Given a down payment of an ingot of Beskar Steel, Mando promptly has the metal forged into a new shoulder pauldron. While waiting, he’s asked if his signet has been revealed, to which he answers, “Not yet.” Something I’m sure we’ll see in coming episodes. Mando has flash backs to when he was a child, and his parents killed (we assume) during the Great Purge, leaving him an orphan – a foundling. And new shoulder pauldron finished, he flies to the desert planet location of his asset. And there, we get a very familiar scene. As Mando looks through his binoculars, a large creature known as a Blurrg rears up before him in his sights. Very reminiscent of Luke (Mark Hamill) in A New Hope, as the sand people attack.
After the Blurrg drags Mando down, another Blurrg charges at him. But both animals suddenly drop to the ground, stunned by darts. Mando looks up from the ground to see an Ugnaught named Kuiil (Nick Nolte) riding a Blurrg. Having rescued him, Kuiil wants half. But not half of the bounty – one of the blurrgs. Mando will need the other to traverse the landscape and get where he needs to go. And in a very western rodeo scene, Mando tries and fails several times to tame the blurrg. He finally succeeds when taking a more gentle approach (despite not removing his helmet, as Kuiil suggests), and off he and Kuiil go, toward his bounty. Having guided Mando to a large compound, and confidant the Mandalorian can succeed from here, where others have failed, Kuiil then heads back to his vapor farm.
On surveying the well guarded compound, Mando scowls as a bounty droid walks up to the guards. “Droids,” he says in disgust. The IG-11 bounty droid (voiced by Taika Waititi) is after the same asset. When Mando confronts him, they decide to team up and split the reward.
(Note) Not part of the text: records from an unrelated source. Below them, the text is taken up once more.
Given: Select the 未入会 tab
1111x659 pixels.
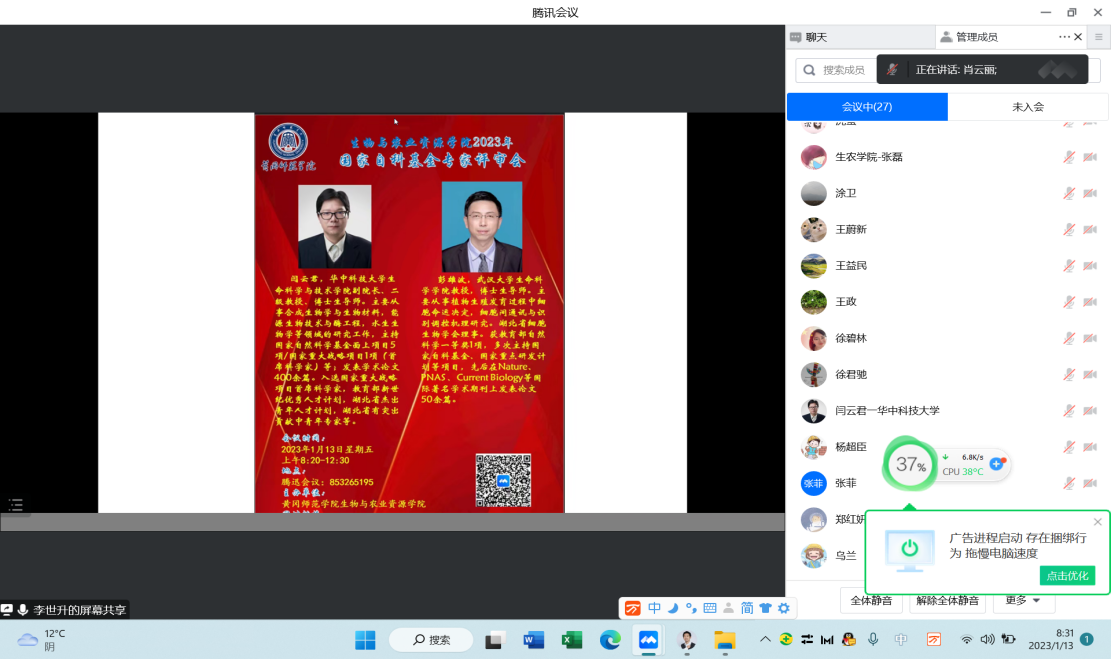Looking at the screenshot, I should pos(1027,107).
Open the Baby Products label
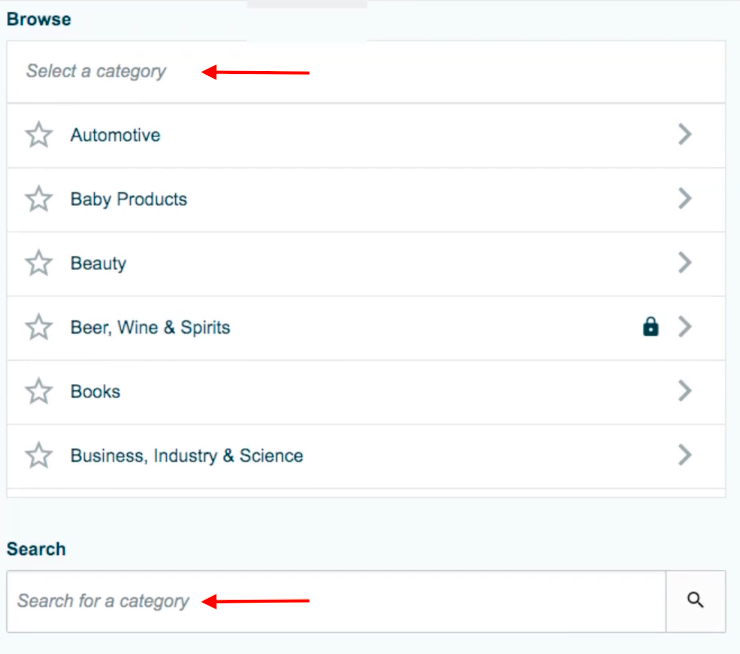 tap(128, 199)
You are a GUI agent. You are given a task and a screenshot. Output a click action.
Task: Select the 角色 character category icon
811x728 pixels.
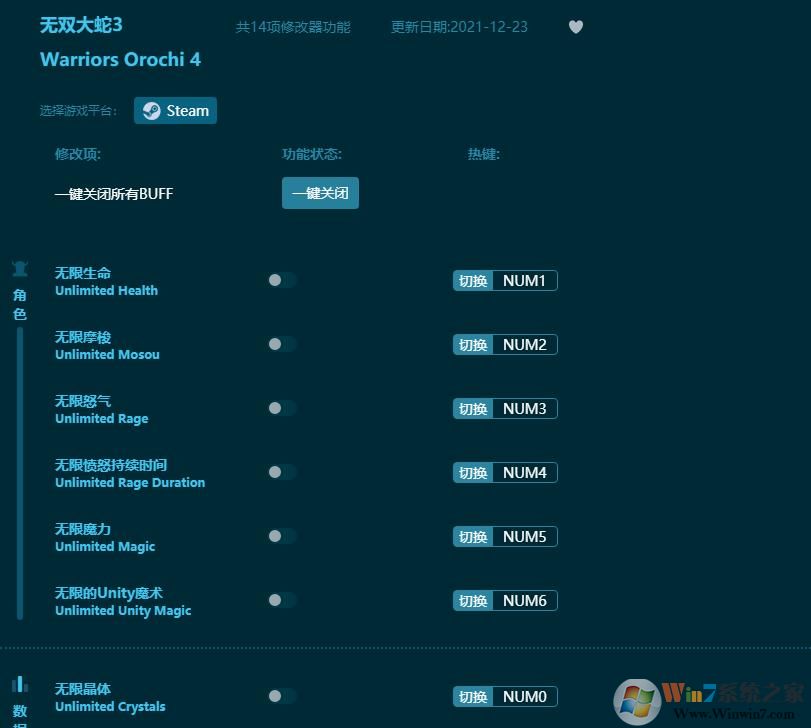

And I really liked this ‘gunslinger’ droid. He was fun, with a droll sense of humor, and his gunfighter movements were great. And his desire to enact his self destruct protocol at every turn when things weren’t going well was hilarious. He and Mando had great chemistry. So between the two of them, Mando and IG-11 dispatched all the aliens with a ‘little help’ from a floating space cannon.
As the dust settled after the gunfight, Mando’s tracking fob lit up like a Christmas tree outside a large steel door. Their asset was inside. Utilizing the space cannon to knock down the door, they entered what looked like a storage room. The fob led them to a floating egg shaped container at the back of the room. And when they opened it and peered inside, I defy anyone not to have let out the biggest ‘aaaww!’ For inside that little floating egg shaped bassinet, was a baby Yoda. Yes! The most adorable, cutest little green baby you ever saw. And at that moment, I was in love with this show.
Mando was surprised the asset was 50 years old. “Species age differently. Perhaps it could live many centuries. Sadly, we’ll never know,” IG-11 said. Clearly, Mando and IG-11 had different agendas. As IG-11 raised his blaster to shoot the baby, Mando shot the droid, saving the babies life. And as the credit music began, Mando reached out a finger toward the floating crib. And from it, a tiny green hand reached up toward him. Aaaww! Cuteness overload!
I can’t wait to see where Mando and this adorable little baby Yoda go from here!
The Mandalorian is streaming on Disney+ with new episodes available Fridays.